Social Distancing, Self-Quarantine and Self-Care
Written by Michael Maloney, LCPC
COVID-19 (coronavirus) has been sweeping the news and we are seeing and feeling the impacts of a pandemic. Many places are starting to either close, have limited hours, or add new safety precautions. Many work places are encouraging and/or requiring their employees to work from home. Schools have been shutting down or similarly changing to an online format. Public shared spaces like theaters and community environments are starting to shut down as well.
Some are worried about the coronavirus, but many are just worried about the impact of all these changes. How will these changes impact one’s learning or paycheck? How do we stay sane during this whole process? Many of the clients and friends I have talked to feel that they will be fine but state that it still feels like the end of the world. These people are currently not afraid of the virus; they are afraid of isolation, anxiety and depression.
When I do couples therapy I usually talk about the window of Structure and Flexibility. When we have too much Structure it feels restrictive and we call feel trapped. If there is too much Flexibility then it feels like chaos and like things are not in control. While all the closures and changes to our work, school and social life are important responses to the pandemic and stopping the spread of disease (particularly for those at high risk), it still takes away a lot of the Structure in our day to day life.
I encourage people to follow the CDC’s (https://www.cdc.gov/coronavirus/2019-ncov/community/election-polling-locations.html) and WHO’s recommendations. If you have concerns about your physical health and safety please consult with your physician to figure out best options for yourself and your family.
However with the loss of Structure we lose our typical routine of self-care. What is our self-care during a pandemic or if we need to self-quarantine ourselves during this time?
It is important for many people to get updates on the news. I would recommend you set a limited amount of time for yourself. For many people who watch the news, they stop retaining new information after watching non-stop for a while.
If the news is the only thing we are witnessing and/or thinking about, it creates a mindset of fear, powerlessness, and being in crisis. Some news helps us be informed but we need to set an actual limit on how much we watch so that we focus on other activities and allow our body to rest.

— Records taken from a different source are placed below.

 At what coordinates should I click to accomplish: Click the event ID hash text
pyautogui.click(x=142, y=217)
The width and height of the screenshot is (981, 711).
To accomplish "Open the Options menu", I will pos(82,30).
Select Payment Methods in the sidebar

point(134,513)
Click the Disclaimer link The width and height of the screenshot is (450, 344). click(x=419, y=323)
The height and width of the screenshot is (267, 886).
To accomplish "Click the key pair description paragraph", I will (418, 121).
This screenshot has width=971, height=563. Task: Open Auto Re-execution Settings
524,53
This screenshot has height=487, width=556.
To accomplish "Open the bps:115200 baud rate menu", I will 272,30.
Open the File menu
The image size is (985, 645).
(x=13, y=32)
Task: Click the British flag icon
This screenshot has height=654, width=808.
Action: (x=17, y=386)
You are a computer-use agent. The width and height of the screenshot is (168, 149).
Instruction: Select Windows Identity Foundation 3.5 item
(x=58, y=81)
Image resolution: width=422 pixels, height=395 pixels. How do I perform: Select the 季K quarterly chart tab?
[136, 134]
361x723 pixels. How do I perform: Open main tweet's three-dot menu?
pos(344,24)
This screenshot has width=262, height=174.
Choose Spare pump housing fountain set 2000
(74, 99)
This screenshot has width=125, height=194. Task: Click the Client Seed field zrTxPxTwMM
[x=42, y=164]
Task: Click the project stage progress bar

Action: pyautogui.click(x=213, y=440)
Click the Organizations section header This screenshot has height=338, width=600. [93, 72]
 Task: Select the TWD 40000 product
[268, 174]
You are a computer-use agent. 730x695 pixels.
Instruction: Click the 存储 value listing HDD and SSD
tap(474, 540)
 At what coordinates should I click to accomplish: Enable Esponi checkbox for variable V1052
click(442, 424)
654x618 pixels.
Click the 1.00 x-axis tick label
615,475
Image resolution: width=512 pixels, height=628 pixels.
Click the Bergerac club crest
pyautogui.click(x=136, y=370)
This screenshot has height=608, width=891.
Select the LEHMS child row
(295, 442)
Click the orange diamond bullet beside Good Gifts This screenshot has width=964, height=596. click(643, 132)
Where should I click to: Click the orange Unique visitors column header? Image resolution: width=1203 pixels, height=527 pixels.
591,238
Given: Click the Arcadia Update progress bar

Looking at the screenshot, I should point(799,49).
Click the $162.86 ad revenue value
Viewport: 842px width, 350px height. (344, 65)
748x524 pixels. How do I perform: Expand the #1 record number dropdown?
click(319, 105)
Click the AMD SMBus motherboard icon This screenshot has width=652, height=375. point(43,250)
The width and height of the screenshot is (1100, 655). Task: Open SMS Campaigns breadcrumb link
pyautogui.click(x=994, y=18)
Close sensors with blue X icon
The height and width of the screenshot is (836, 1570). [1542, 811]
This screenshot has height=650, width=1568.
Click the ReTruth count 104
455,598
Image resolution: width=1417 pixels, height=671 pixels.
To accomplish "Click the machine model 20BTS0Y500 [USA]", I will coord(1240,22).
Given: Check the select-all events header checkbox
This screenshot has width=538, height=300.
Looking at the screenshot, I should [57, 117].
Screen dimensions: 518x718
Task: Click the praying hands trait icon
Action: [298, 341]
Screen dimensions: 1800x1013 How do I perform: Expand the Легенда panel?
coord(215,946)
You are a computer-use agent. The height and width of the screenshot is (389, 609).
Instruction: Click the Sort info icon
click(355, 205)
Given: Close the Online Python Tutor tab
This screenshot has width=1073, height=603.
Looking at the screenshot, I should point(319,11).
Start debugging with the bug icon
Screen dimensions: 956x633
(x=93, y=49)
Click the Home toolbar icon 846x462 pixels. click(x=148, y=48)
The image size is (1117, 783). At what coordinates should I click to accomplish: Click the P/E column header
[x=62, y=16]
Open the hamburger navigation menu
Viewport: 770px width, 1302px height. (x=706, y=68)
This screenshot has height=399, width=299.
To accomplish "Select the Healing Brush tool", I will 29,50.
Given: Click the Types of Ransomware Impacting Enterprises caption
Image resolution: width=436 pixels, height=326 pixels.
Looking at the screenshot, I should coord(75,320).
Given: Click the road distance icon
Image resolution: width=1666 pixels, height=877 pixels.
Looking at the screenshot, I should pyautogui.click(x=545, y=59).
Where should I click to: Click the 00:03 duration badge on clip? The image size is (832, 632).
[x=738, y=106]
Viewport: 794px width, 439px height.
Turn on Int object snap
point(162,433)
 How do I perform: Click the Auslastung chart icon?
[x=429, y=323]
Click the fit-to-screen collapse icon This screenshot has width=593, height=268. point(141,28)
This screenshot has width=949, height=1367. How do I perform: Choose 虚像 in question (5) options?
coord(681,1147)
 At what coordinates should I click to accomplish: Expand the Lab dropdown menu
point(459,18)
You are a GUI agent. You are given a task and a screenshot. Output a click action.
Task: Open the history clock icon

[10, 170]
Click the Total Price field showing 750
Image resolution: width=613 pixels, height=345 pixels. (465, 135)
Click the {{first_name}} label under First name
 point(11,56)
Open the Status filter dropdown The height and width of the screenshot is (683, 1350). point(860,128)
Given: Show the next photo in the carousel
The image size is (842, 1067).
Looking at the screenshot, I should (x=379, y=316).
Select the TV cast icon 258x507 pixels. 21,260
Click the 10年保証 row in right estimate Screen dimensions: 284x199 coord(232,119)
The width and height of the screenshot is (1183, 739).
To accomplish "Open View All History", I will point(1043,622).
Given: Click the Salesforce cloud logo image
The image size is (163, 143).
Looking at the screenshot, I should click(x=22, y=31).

I often talk to clients about moving anxious or angry energy towards something you can move. What does this mean? If you are watching the news, there is only so much you can do. You are a passive audience member and cannot interact directly with the news. So watching the news activates your fight/flight response but you are sitting still letting all that stress build up. That energy needs to be directed towards something you can get your hands on. Which leads to the next suggestion!
I mentioned above having pent up energy that needs somewhere to go. If you are not engaging in your regular activities you might be focusing a lot of your attention on the things you can’t do. Focus on some of the things you can do. I talked to friends who have decided that they will spend some of their time writing, reading, doing home projects they have been neglecting, calling more friends they haven’t seen in a while, and engaging in various other activities.
If you are noticing what you are missing out on, see if you can find a way to feed that part of you. I know someone who is avoiding the gym right now but is doing more workouts at home. One of my clients wants to try making bread dough when they are too stressed from the news. They want to take the stress energy and use it to pound out the bread dough. If you are missing out on community or creative spaces, then how might you engage in connecting with others or feeding that creative space if you need to self-quarantine?
I had a spiritual friend missing out on her religious practice due to being exposed and avoiding her congregation (and everyone) for the next 2 weeks. She knew she would miss her connection to her faith so she downloaded some books and is having a book club with some people in her congregation.
We humans need connection. There are many studies that found the lack of touch in orphanages led to higher mortality rates in infants. Touch in this case just means connection to another living being. The CDC still encourages less physical contact now, but many people fear losing their connections with others if they work from home or need to self-quarantine.
Honor this concern and think about how you will connect with others. Maybe you need to FaceTime or use Hangouts to connect with friends and family. Maybe you can find a way to write a story with a friend. You can try to watch a movie with someone. I know a couple that watched the Great British Bake Off together while in a long distance relationship. It was a wonderful time to connect for them.
If you are not quarantined, then maybe reach out to someone who is, and support them. Maybe you can pick up supplies for someone afraid to leave the house. In general, sharing some of the concerns about the current state of things can help you and others process everything. How do you want to connect with others during this time?
Seek Professional Help
If you are noticing high levels of depression and/or anxiety or rumination (circular thinking you can’t turn off) about current events, consider asking for help. Psychotherapy is a way to connect with someone and build on skills to take care of yourself and build a plan to manage symptoms, thoughts, and experiences you are dealing with.
Even with the need to self-quarantine, there may be options for teletherapy. Teletherapy is a way to remotely do psychotherapy. This is accomplished with a HIPPA-complaint and secure video or audio “call” with a therapist. Teletherapy may not be appropriate for all cases and sometimes insurance may not cover it. However during the pandemic many insurances will likely cover it. Check with your therapist to see what options are available.
During this time of uncertainty, it’s important to take care of ourselves and each other!